### Given records
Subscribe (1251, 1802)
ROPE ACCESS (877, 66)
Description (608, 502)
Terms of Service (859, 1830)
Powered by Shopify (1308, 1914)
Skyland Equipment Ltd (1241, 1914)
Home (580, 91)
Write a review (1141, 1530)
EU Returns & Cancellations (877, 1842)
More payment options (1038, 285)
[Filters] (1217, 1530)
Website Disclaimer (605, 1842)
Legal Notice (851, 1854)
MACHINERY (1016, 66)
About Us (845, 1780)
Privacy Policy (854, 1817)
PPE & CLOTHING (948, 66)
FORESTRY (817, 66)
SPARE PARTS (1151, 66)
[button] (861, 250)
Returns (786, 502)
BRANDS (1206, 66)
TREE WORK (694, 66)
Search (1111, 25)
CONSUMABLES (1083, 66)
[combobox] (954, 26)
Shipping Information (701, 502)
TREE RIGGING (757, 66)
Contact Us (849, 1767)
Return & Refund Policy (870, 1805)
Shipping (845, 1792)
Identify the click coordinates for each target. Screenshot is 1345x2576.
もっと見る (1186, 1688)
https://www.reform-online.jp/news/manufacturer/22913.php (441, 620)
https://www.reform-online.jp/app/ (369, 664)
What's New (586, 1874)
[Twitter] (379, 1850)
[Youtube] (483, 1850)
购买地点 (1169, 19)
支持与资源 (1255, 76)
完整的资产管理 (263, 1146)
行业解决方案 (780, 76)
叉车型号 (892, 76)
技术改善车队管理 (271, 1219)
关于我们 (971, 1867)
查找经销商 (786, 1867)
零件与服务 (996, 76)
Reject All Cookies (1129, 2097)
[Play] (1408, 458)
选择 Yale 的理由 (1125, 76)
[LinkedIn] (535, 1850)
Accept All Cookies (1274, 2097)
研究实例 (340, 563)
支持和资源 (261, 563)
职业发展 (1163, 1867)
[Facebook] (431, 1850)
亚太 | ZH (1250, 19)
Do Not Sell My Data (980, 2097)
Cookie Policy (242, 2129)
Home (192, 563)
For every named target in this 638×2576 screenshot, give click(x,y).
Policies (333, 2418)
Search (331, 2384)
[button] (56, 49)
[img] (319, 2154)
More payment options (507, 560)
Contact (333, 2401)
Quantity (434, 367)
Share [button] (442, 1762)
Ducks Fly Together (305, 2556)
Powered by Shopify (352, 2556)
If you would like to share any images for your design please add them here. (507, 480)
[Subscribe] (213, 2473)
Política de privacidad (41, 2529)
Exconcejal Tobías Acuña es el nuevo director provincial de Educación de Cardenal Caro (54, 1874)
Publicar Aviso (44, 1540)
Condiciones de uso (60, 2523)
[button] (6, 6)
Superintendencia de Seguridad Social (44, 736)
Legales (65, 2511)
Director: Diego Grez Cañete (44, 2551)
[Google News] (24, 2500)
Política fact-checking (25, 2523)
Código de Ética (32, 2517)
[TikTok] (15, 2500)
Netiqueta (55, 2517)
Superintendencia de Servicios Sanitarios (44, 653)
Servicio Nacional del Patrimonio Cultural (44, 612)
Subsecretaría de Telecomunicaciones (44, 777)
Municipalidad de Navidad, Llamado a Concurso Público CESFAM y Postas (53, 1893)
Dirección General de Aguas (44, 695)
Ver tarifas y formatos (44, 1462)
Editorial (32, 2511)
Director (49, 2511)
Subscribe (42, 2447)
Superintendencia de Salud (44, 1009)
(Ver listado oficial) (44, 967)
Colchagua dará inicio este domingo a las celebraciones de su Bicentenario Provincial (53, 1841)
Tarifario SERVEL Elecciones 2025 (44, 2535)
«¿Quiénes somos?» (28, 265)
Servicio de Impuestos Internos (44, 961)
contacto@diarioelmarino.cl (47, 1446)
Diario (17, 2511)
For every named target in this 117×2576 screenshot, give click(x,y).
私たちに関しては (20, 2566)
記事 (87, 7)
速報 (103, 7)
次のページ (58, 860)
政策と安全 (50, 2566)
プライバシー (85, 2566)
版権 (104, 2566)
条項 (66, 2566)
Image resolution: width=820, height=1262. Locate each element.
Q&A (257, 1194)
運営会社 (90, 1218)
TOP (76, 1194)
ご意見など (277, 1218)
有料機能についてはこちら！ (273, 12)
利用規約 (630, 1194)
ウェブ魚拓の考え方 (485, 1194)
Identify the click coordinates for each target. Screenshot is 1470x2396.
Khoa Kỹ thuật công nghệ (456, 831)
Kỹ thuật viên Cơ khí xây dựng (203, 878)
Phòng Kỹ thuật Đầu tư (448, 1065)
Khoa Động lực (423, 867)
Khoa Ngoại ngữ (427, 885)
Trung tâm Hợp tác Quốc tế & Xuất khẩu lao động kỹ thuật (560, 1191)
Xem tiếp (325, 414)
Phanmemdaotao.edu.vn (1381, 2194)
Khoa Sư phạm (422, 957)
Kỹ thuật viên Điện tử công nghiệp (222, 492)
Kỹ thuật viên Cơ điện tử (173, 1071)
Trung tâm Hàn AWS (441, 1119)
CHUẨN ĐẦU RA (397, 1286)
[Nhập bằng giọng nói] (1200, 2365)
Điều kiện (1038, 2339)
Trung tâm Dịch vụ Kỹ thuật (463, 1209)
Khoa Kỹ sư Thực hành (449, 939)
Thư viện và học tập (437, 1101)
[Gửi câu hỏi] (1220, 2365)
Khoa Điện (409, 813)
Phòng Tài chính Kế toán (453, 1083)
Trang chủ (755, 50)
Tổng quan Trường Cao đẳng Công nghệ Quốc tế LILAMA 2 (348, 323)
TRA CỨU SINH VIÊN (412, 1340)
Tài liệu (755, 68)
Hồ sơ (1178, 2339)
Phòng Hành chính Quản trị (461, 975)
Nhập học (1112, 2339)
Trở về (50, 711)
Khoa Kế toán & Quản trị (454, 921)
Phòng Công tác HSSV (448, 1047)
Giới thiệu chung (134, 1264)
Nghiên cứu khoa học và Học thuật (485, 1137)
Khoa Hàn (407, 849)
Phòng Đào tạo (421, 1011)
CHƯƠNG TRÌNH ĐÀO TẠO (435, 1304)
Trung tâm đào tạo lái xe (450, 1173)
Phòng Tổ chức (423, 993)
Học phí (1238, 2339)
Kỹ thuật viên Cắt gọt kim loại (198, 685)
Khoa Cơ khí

### What to produce
In the records above, how many lines contain the word "click"? State only the number.

### Task response
4